Titelbild: Pro Infirmis

An der Session nahmen 44 Menschen aus der ganzen Schweiz teil. Diese 44 Sitze im Nationalratssaal mit seinen 200 Plätzen entsprechen gemäss Statistik dem Anteil der Menschen mit einer Behinderung in der Schweiz (circa 22 Prozent der Bevölkerung).  

Die 44 Mitglieder der Behindertensession wurden in einer Online-Wahl von 20’000 Personen auserkoren. Durch eine breite Vertretung verschiedener Personengruppen machten die Teilnehmer*innen deutlich, dass es unterschiedliche Menschen mit Behinderung gibt, die kompetent und motiviert sind, ein politisches Amt auszuführen. «Pro Infirmis» hat dieses besondere Treffen im Parlament organisiert. Die SGG, die sich für die Inklusion von Menschen mit Behinderungen einsetzt, hat die Session finanziell unterstützt. 

Warum heisst es «Behindertensession»? 

Der Begriff «Behindertensession» wurde bewusst gewählt um die sprachliche und gesetzliche Realität abzubilden. Schliesslich heisst das Schweizerische Gesetz «Behindertengleichstellungsgesetz» und die UN-Konvention «Behindertenrechtskonvention». Der Titel soll aufhorchen lassen und darauf aufmerksam machen, dass Menschen mit einer Behinderung durch gesellschaftliche Normen an der politischen Teilhabe gehindert werden. Zudem soll das Thema «Behinderung» sichtbar gemacht und dadurch enttabuisiert werden. Wichtig ist, dass bestehende Behinderungen anerkannt und Menschen mit Behinderung als wertvolle Mitglieder der Gesellschaft betrachtet werden. Dies geschieht nur, wenn die Themen auch beim Namen genannt werden.  

Forderung nach vollständiger politischer Teilhabe von Menschen mit Behinderung 

Die Teilhabe am politischen Leben ist für Menschen mit Behinderung mit zahlreichen Hindernissen verbunden.
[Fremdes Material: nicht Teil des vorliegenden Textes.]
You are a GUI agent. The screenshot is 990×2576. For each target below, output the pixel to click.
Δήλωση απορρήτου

So sind beispielsweise Wahl- und Abstimmungsunterlagen nicht vollumfänglich barrierefrei zugänglich. Menschen mit einer Sehbehinderung können somit nicht autonom wählen und abstimmen. Wahlunterlagen werden nicht in leichter Sprache zur Verfügung gestellt. Erklärvideos in Gebärdensprache oder ergänzter Lautsprache sucht man oft vergeblich. Viele öffentliche Gebäude sind weiterhin nicht hindernisfrei zugänglich und fehlende Assistenzleistungen erschweren die politische Teilhabe von Menschen mit Behinderung zusätzlich. Dadurch werden sie in der Ausübung ihrer politischen Rechte eingeschränkt.  
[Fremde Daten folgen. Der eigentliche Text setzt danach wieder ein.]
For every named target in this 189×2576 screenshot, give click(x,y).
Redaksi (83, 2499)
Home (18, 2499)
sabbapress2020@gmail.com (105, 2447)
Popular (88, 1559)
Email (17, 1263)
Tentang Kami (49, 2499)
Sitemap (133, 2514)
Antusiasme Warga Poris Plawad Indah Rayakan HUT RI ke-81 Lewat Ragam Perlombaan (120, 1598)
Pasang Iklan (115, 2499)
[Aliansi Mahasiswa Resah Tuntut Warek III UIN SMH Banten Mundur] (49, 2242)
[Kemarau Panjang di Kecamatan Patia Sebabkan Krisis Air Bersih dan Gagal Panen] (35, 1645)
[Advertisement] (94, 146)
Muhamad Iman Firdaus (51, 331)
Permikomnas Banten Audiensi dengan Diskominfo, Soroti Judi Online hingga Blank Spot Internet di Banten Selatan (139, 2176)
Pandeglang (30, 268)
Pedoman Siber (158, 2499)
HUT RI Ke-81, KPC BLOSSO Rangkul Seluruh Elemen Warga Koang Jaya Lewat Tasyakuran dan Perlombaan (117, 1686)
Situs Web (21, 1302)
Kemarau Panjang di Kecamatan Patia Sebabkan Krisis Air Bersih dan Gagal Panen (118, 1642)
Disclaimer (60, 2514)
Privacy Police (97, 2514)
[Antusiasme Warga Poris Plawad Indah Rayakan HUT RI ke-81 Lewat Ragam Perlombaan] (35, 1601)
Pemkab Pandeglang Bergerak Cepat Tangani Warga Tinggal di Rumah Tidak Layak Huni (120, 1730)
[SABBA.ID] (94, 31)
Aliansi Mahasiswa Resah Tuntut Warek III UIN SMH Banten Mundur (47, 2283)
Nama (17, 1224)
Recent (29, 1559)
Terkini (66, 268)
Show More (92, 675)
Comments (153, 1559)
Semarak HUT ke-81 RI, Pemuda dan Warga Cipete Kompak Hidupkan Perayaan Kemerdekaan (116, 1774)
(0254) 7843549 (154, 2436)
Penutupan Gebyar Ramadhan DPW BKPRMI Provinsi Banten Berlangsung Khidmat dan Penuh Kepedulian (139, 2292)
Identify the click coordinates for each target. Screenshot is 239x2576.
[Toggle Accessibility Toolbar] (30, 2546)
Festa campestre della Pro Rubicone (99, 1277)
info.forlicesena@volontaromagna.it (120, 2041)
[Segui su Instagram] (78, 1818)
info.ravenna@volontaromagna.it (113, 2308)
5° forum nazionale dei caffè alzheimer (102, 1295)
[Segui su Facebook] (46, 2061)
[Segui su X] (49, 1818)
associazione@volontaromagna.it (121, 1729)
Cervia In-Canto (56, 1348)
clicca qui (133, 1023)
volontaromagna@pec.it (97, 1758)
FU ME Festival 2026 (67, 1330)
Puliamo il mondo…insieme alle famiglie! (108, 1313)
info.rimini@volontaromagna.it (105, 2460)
Acht zentrale Forderungen 

Aus diesen Gründen fordert die Behindertensession 2023 Politik, Behörden und Zivilgesellschaft auf, die Partizipation und Repräsentation von Menschen mit Behinderung auf allen Ebenen zu stärken und bestehende Hindernisse zu beseitigen. Die Teilnehmenden haben die Resolution «Vollständige politische Teilhabe jetzt!» verabschiedet und fordern: 

 

  1. Die autonome und ungehinderte Ausübung des Wahl- und Stimmrechts 
  2. Die selbstbestimmte und gleichberechtigte Teilhabe am politischen Leben 
  3. Die direkte Repräsentation von Menschen mit Behinderung auf allen politischen Ebenen – vom Gemeinderat bis in den Bundesrat 
  4. Das Recht, bei allen politischen Entscheiden angehört zu werden und mitsprechen zu können 
  5. Die Aufforderung an Menschen mit Behinderung aktiv zu werden, sich zu vernetzen und auf allen politischen Ebenen aktiv zu werden 
  6. Die Aufforderung an Organisationen von und für Menschen mit Behinderung, ihre Verantwortung wahrzunehmen und sich zu verpflichten, strategische und operative Gremien mit Menschen mit Behinderung zu besetzen 
  7. Menschen mit Behinderung sollen nicht an bestimmten Fähigkeiten gemessen oder auf ihre Behinderung reduziert werden 
  8. Die erste Behindertensession soll nicht die letzte sein

 

Die Behindertensession hat den Anliegen von Menschen mit Behinderung Gehör verschafft. Ein erster, wichtiger Schritt, um die Teilhabe aller Menschen am politischen Leben zu ermöglichen. Weitere Schritte werden hoffentlich in der Zukunft folgen. 

 

Mehr zum Thema Behindertensession 

Das Video zur Behindertensession 2023 

Informationen zur Projektförderung der SGG 

 

Behindertensession DSC08277 Kommission

(Foto: Pro Infirmis)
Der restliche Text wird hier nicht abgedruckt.